**DATASET EXTRACT**
[Start of section]

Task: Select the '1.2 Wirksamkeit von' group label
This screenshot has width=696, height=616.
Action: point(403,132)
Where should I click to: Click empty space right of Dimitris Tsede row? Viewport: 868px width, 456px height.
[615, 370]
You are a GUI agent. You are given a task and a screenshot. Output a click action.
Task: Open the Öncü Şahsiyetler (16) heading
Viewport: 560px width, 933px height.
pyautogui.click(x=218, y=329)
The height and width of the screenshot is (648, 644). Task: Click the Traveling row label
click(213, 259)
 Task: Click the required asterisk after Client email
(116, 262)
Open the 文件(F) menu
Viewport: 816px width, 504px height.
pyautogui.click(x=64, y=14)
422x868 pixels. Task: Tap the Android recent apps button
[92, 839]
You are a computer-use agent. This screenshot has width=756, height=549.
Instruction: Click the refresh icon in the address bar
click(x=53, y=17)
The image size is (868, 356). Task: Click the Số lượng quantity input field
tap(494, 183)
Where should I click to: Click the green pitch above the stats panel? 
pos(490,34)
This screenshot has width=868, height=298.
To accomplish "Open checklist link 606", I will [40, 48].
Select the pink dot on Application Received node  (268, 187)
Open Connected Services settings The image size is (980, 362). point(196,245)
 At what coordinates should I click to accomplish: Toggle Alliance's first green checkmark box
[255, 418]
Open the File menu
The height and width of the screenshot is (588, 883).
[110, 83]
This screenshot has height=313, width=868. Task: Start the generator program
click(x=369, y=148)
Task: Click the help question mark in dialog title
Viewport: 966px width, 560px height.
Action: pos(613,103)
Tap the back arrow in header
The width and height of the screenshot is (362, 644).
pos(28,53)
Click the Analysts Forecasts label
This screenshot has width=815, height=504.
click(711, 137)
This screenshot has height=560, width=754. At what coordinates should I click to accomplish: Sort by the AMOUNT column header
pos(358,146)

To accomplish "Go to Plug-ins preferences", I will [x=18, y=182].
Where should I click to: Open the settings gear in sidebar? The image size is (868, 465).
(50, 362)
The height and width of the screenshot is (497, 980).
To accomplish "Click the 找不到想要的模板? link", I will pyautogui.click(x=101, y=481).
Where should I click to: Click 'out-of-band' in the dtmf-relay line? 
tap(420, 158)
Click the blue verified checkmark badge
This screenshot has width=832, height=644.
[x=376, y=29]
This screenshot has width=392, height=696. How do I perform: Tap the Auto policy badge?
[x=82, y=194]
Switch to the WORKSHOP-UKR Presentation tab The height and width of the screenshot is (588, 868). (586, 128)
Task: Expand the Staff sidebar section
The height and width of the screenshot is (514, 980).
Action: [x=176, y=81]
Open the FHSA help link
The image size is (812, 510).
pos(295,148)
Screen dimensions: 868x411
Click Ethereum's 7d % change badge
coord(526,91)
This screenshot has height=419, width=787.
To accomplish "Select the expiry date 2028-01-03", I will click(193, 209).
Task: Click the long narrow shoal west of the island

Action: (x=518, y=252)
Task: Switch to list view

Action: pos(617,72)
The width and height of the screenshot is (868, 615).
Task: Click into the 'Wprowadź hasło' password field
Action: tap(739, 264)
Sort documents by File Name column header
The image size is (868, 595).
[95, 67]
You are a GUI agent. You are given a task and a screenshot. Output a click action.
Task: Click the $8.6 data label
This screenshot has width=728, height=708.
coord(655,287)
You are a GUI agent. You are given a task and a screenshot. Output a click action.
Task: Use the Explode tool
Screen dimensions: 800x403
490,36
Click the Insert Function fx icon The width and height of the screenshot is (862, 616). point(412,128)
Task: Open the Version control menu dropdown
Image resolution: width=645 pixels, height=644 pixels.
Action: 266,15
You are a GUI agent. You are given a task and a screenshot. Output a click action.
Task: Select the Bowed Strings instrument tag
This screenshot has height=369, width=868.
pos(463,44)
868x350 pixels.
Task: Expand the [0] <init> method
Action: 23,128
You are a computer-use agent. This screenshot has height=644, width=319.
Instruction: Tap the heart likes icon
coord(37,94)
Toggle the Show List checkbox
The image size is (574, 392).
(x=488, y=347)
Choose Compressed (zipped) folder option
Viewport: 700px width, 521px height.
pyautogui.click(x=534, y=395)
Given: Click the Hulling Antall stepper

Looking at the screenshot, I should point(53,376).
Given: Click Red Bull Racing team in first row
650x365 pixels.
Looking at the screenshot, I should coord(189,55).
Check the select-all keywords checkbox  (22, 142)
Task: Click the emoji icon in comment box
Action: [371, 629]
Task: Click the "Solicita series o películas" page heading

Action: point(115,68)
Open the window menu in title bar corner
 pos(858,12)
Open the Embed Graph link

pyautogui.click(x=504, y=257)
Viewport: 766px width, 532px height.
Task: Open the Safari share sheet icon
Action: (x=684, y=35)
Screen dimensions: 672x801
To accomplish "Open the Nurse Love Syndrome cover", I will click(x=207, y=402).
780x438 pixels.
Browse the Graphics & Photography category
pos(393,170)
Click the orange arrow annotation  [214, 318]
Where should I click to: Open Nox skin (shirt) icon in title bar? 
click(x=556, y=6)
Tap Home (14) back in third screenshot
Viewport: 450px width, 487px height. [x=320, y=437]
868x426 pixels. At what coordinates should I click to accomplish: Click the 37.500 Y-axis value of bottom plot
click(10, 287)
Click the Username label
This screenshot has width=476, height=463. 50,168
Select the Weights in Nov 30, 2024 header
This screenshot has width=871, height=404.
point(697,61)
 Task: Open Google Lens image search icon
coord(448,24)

[End of section]

**TASK TO COMPLETE**
Filter the listing down to the lines holding the word "computer", and return those.

**SOLUTION TO THIS EXERCISE**
You are a computer-use agent. This screenshot has width=756, height=549.
You are a computer-use agent. This screenshot has height=644, width=319.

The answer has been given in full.